JEPA vs. Generative AI
Generative AI learns by removing or distorting portions of the input to the model and then trying to predict the missing word or pixels. Meta argues that generative models are more prone to mistakes as they try to fill in every bit of missing information, “even though the world is inherently unpredictable.”
Meta AI researchers argue that the JEPA approach can predict missing information in an abstract representation that is “more akin to the general understanding people have.”
“Compared to generative methods that predict in pixel/token space, I-JEPA uses abstract prediction targets for which unnecessary pixel-level details are potentially eliminated, thereby leading the model to learn more semantic features,” Meta said.
Another difference from generative AI is that JEPA pretraining doesn’t involve any overhead associated with applying more computationally intensive data augmentations to produce multiple views. Only one view of an image is needed to be processed by the target encoder and only the context blocks need to be processed by the context encoder.

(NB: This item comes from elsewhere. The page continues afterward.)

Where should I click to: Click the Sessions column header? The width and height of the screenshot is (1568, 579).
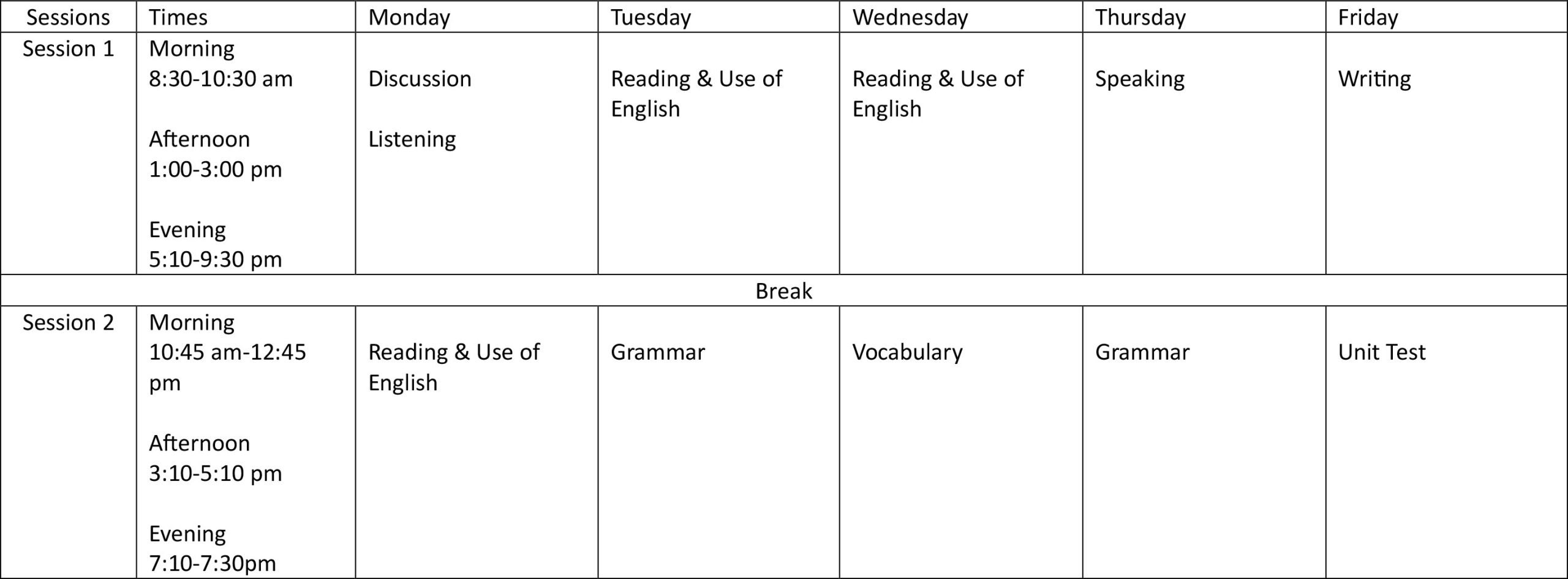(x=68, y=17)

This approach, according to Meta’s researchers, found that I-JEPA learns off-the-shelf semantic representations without the use of hand-crafted view augmentations.
The research team said by applying the JEPA approach, they were able to train a 632 million parameter AI model using 16 A100 GPUs in just 72 hours - other methods typically take two to 10 times more GPU hours.
LeCun has been an avid skeptic of generative AI tools like ChatGPT. He said at an event earlier this year that generative AI tools have “no knowledge of the world around them” and lack context. The Meta chief AI scientist likened such tools to “typing, writing aids.”
Is human-level intelligence in AI closer?
On unveiling I-JEPA, Meta described it as “a step closer to human-level intelligence in AI.”
The Facebook parent said the model “demonstrates the potential of architectures for learning competitive off-the-shelf image representations without the need for extra knowledge encoded through hand-crafted image transformations.”
Meta researchers are now looking at applying the JEPA approach to more general models from richer modalities, like enabling one to make long-range spatial and temporal predictions about future events in a video from a short context
Meta is looking to extend the JEPA approach to other domains, like image-text paired data and video data.
“In the future, JEPA models could have exciting applications for tasks like video understanding. This is an important step towards applying and scaling self-supervised methods for learning a general model of the world,” Meta said.
A paper outlining the JEPA approach has been published on arXiv while the code and model checkpoints have been open-sourced.